Saya tidak berniat mewawancarainya. Kebetulan saja saya mampir ke rumahnya untuk menyampaikan undangan halalbihalal. Lalu apa kata dia?

"Yang menimpa saya, baik haram, makruh dan mubah, sudah saya halalkan semua," ucapnya.

"Maksudnya apa?"

"Kalau sudah saya halalkan semua, apakah saya masih perlu menghadiri acara itu?"

"Ini acara kumpul bareng teman lama."

"Ini undangan halalbihalal atau kumpul-kumpul?"

"Halalbihalal sambil kumpul-kumpul?" jawab saya sekenanya.

Saya segera mengalihkan pembicaraan sebelum dia ngomel dengan seribu pertanyaan lagi. Dan tidak berhasil. Kawan saya terlanjur "panas". Ia tancap gas lagi.

"Lalu apa relevansi halalbihalal dengan kumpul-kumpul? Untuk menghalalkan yang haram apakah perlu dibarengi dengan acara kumpul bersama? Bagaimana kalau yang terjadi sebaliknya: kumpul bareng justru menghasilkan keharaman-keharaman?"

"Jangan buruk sangka!" Saya memotongnya.

"Saya sedang bertanya bukan berburuk sangka," tukasnya.

"Tapi pertanyaan itu memicu prasangka yang bukan-bukan."

"Yang bukan-bukan bagaimana? Kalau mau kumpul bareng monggo asalkan jelas acara dan tujuannya. Kumpul ya kumpul. Yang penting guyub rukun, saling tersenyum, rendah hati satu sama lain. Sambil tidak memamerkan prestasi sosial dan ekonomi. Toh setiap hari kita sudah kumpul bareng---mulai shalat berjamaah di mushola, murak kenduri, rapat di Balai Desa sampai takziyah orang mati."

Ini orang aneh dan tidak selazimnya kebanyakan orang, batin saya sambil pamit pulang. Celakanya, apa yang disampaikan kawan saya menempel di otak kepala. Saya jadi "terganggu" oleh ketidaklaziman itu. Benar juga. Kumpul bareng dan sikap saling menghalalkan, mana yang lebih penting?

Dua-duanya pasti penting. Namun, bagaimana menemukan irisan di antara keduanya? Bukankah selama ini kita sudah berkumpul untuk mengelola kegiatan ekonomi, politik, budaya, pendidikan, muamalah dan yang terjadi adalah satu pihak memperoleh "halal" dan pihak yang lain menanggung "haram"?

Apalagi di zaman bias konotasi ini, halal bisa diartikan sebagai laba materi, naik pangkat, peluang diangkat jadi menteri atau minimal dapat tender proyek.

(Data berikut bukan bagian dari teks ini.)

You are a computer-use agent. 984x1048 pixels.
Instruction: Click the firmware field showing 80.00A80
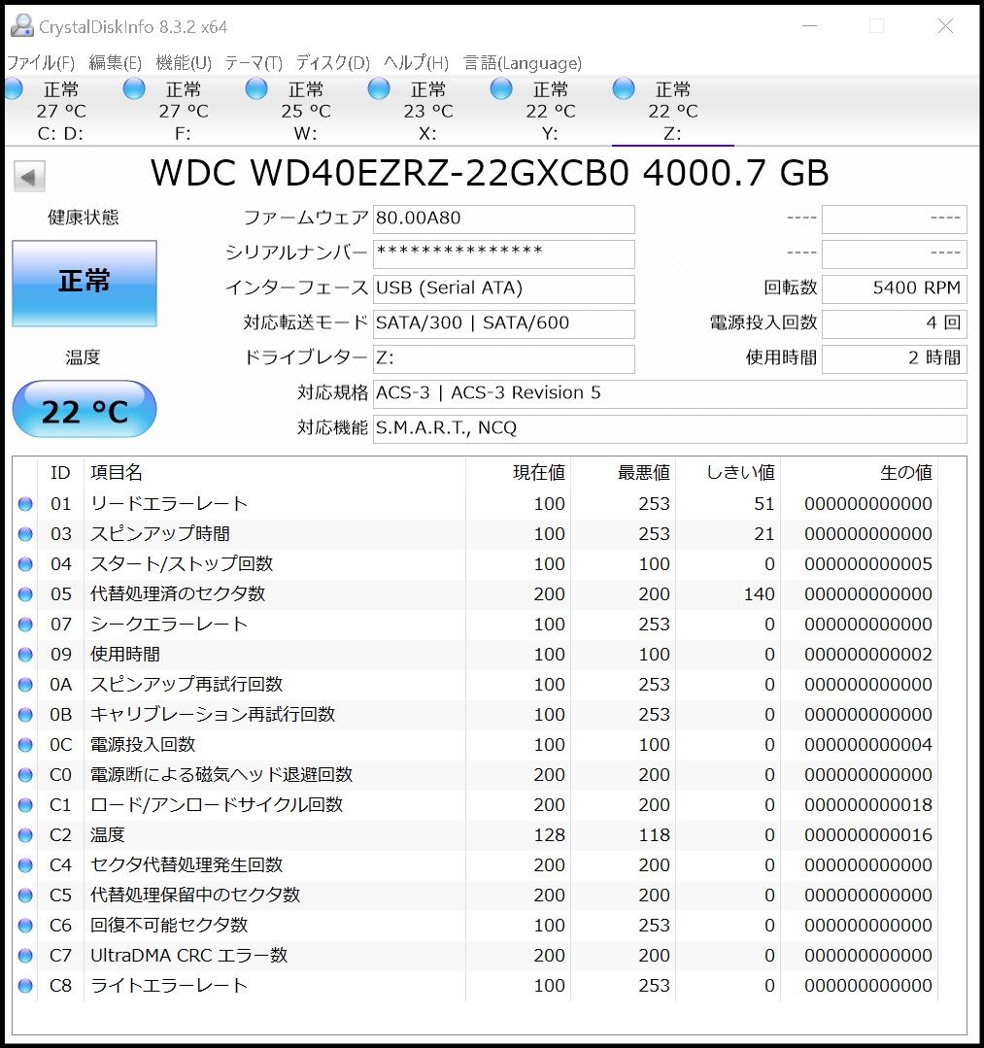[503, 219]
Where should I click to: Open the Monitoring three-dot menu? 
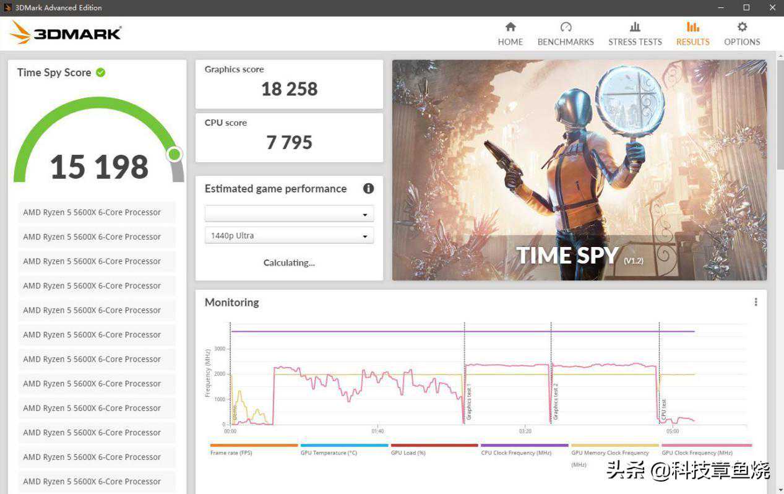[756, 302]
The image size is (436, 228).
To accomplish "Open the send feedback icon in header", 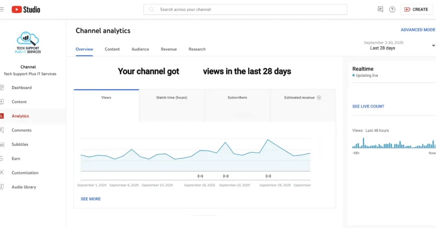I will 380,9.
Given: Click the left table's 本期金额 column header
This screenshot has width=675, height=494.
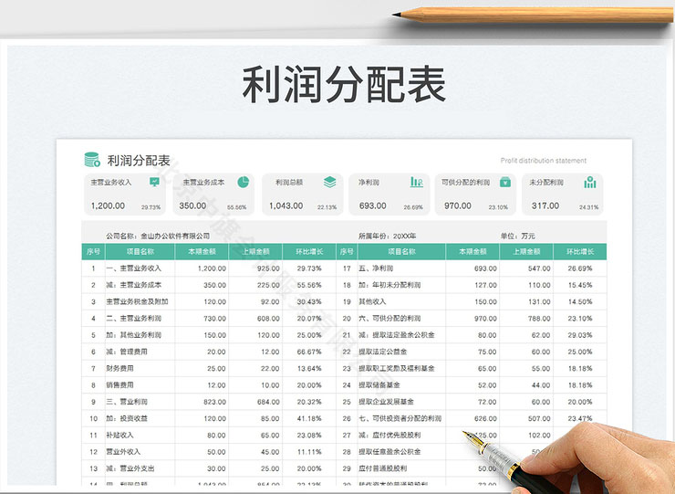Looking at the screenshot, I should (x=203, y=251).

Sedangkan haram adalah rugi materi, dipindah ke lingkungan yang "kering", atau popularitas mulai redup.

Seorang guru di sekolah bisa cukup siap menerima "kehalalan" dari tunjangan sertifikasi ditambah gaji utuh setiap bulan, dibonusi gaji ke-13. Walaupun itu semua belum tentu dirasakan sebagai "kehalalan" oleh para siswa yang kerap menikmati jam kosong, diajar dengan cara yang "itu-itu" saja, serta ketimpangan "haram" lainnya.

Guru dan murid, ulama dan umat, suami dan istri, anak dan orang tua, imam dan makmum--semua perangkat fungsi sejarah itu berkumpul setiap hari. Apakah sistem pengelolaan kepemimpinannya telah memproduksi halal dan menjaga neraca keadilan? Bagaimana kalau output dari pergaulan sejarah melalui pola kebijakan yang ditentukan justru menghasilkan tumpukan-tumpukan tragedi kemanusiaan?

Belum lagi hubungan manusia dengan lingkungan, air, tanah, pohon, hutan, laut. Apakah indeks polusi yang semakin meningkat, banjir dan tanah longsor setiap tahun, sampah plastik yang menumpuk di laut merupakan hasil hubungan yang dilandasi oleh iktikad halalbihalal?

Pada konteks ini halalbihalal bukan sekadar "Saya minta maaf lalu Anda memaafkan". Saya bisa dalam pengertian saya pribadi, saya identitas sosial, saya partai, saya ormas, saya Bangsa Indonesia, atau saya yang lebih luas dan substansial. Demikian pula Anda yang saya mintai maaf adalah Anda dalam pengertian dan fungsi sejarah yang luas. 

Hubungan antara Saya dan Anda tidak boleh saling menindas, walaupun posisi penindas sering berada di pihak Saya. Apakah saya rela keluar dari sistem atau tarikat sosial yang menghasilkan pembodohan, kerusakan, kehancuran, serta defisit ketidakseimbangan di masa depan?

Walaupun pada perspektif yang lain, rakyat kecil, kaum pinggiran yang menerima perlakuan "haram" terus bertahan hidup dengan bekerja serabutan dan seadanya. Daya hidup mereka cukup tinggi berkat kesanggupan mengelola ketidakdilan yang "haram" menjadi nilai kebijaksanaan yang "halal". Mereka mengalami langsung adegan haram bihalal.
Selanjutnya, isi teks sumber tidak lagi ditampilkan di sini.